● WHAT THE EXERCISE ASKS: Copy the lines of the records from the one containing "Where should I click to: Click the chart" through the end of the records, with the requests included, and shift every coordinate in the answers by -57. Omit the pictures.

-*-*-

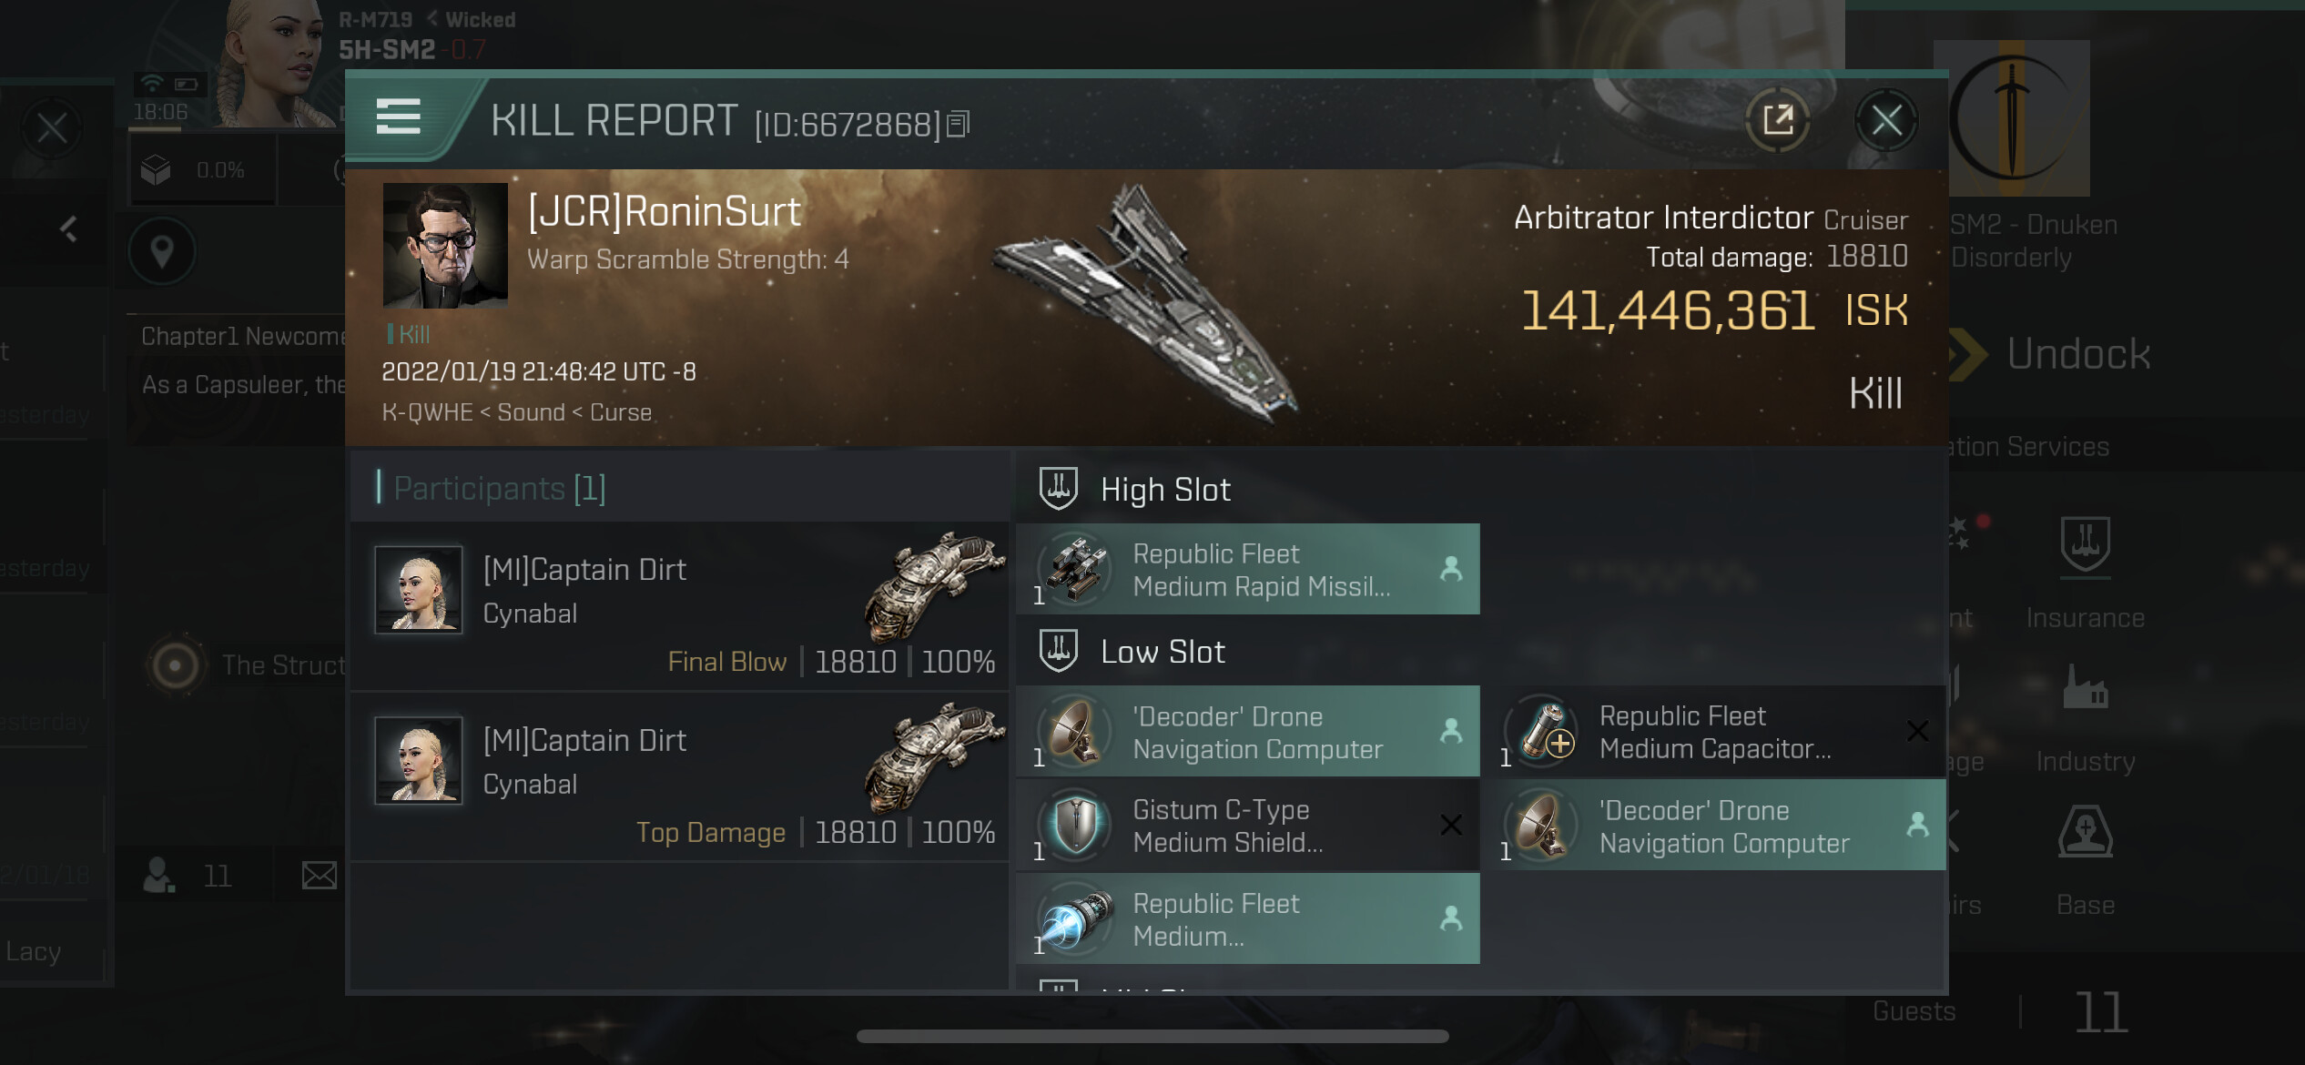Select Republic Fleet Medium Rapid Missile item
The image size is (2305, 1065).
tap(1247, 570)
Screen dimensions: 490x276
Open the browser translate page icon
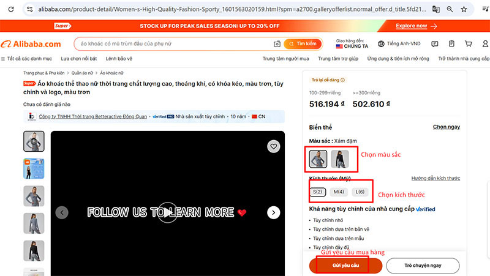(x=436, y=9)
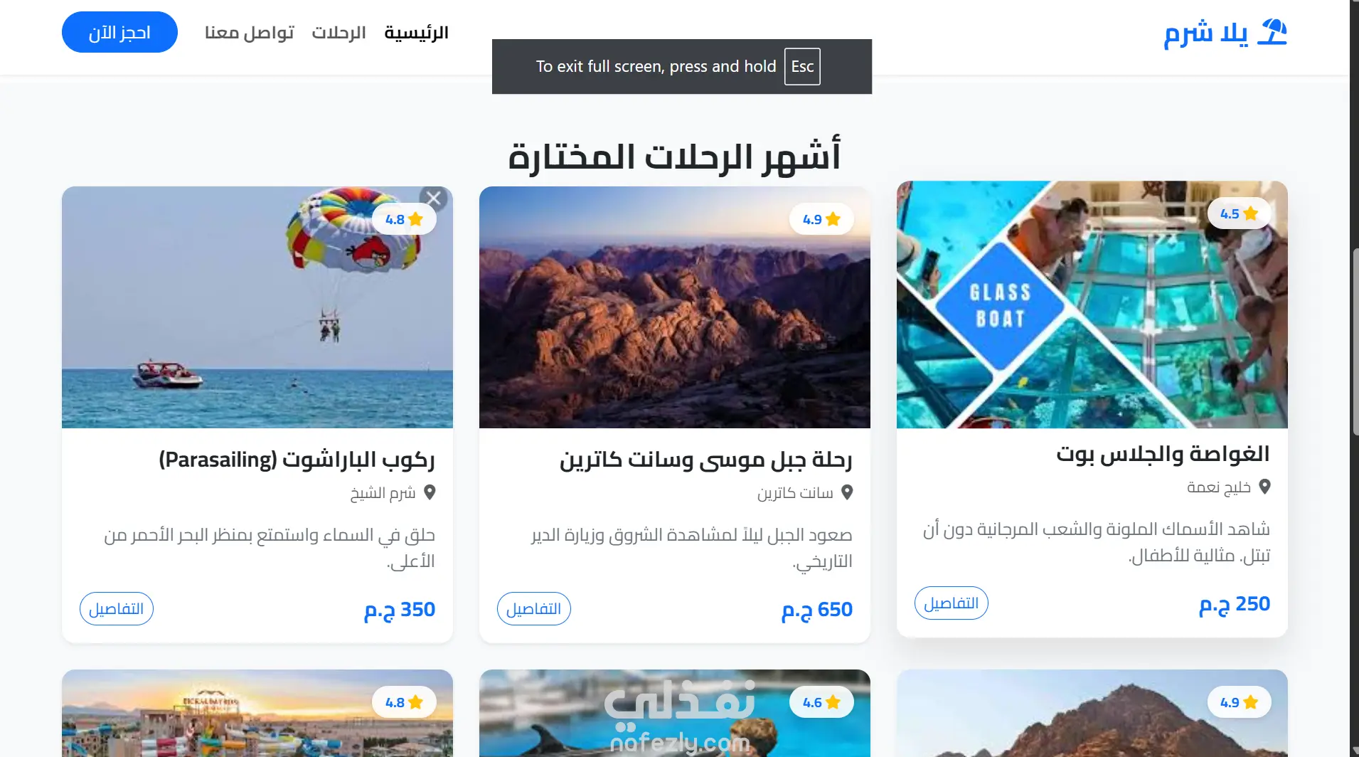Click the location pin beside خليج نعمة
This screenshot has width=1359, height=757.
point(1264,487)
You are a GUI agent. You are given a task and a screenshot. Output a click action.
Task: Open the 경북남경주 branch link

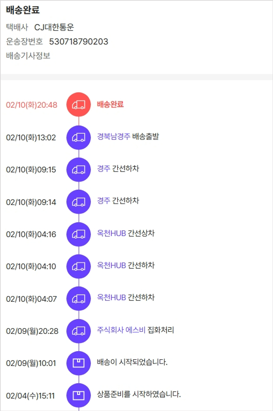[113, 137]
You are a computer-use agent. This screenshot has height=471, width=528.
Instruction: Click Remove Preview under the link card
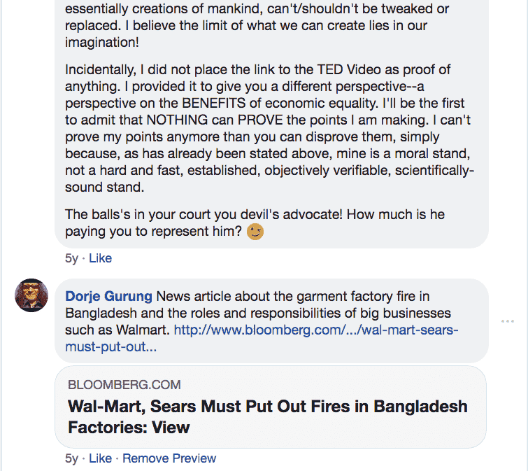(x=169, y=458)
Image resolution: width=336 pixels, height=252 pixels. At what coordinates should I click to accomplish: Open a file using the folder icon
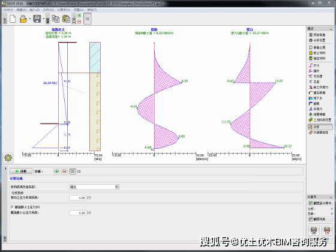(x=23, y=19)
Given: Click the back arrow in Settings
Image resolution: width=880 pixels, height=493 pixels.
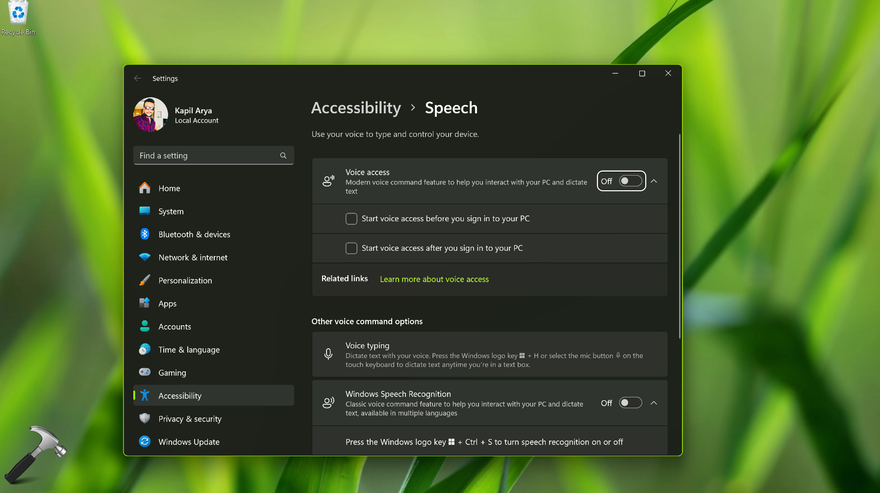Looking at the screenshot, I should pos(138,78).
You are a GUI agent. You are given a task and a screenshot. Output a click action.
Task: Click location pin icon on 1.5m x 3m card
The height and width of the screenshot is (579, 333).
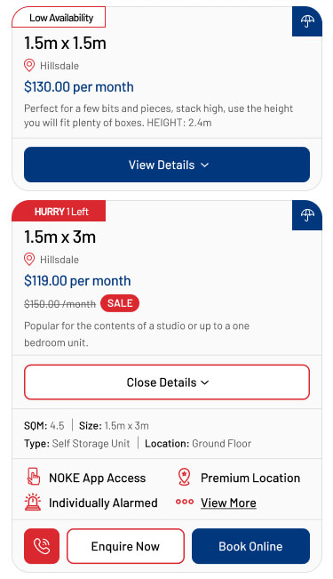pos(29,259)
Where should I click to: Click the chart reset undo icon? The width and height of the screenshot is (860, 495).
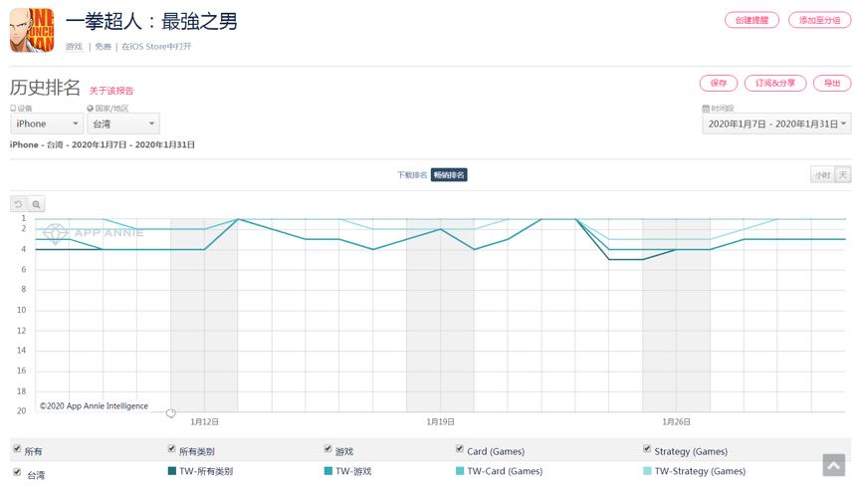pos(19,204)
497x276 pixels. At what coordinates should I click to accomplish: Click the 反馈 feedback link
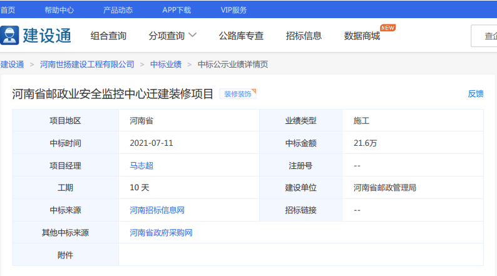pos(476,94)
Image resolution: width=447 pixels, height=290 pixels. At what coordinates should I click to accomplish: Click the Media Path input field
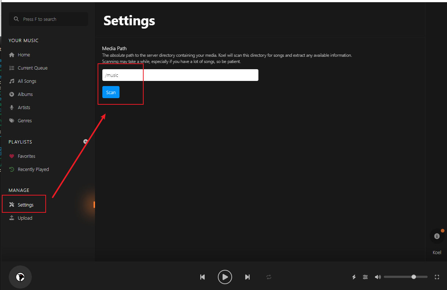pyautogui.click(x=180, y=75)
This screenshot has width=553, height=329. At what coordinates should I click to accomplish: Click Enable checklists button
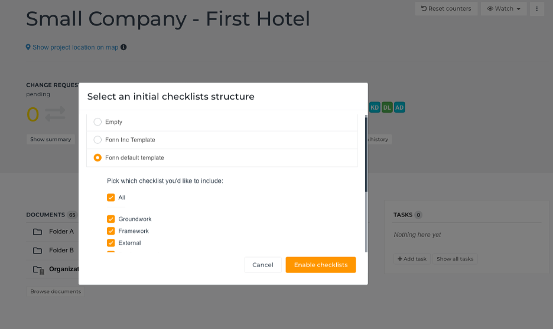(321, 265)
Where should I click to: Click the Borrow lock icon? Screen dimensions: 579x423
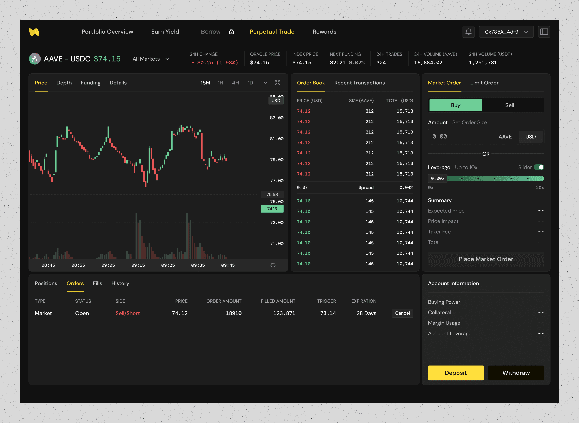[231, 32]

-*-*-

● SOLUTION FOR THIS PROBLEM:
Where should I click to: Click the chart reset undo icon? The width and height of the screenshot is (860, 495).
pos(-38,147)
497x276 pixels. At what coordinates should I click to accomplish: Click the 反馈 feedback link
pos(419,37)
Image resolution: width=447 pixels, height=290 pixels. At what coordinates should I click to accomplish: Click the Media Path input field
pyautogui.click(x=123, y=18)
This screenshot has width=553, height=329. At what coordinates should I click to accomplish: Click Enable checklists button
(264, 208)
Where should I click to: Click the Borrow lock icon? Screen dimensions: 579x423
[174, -25]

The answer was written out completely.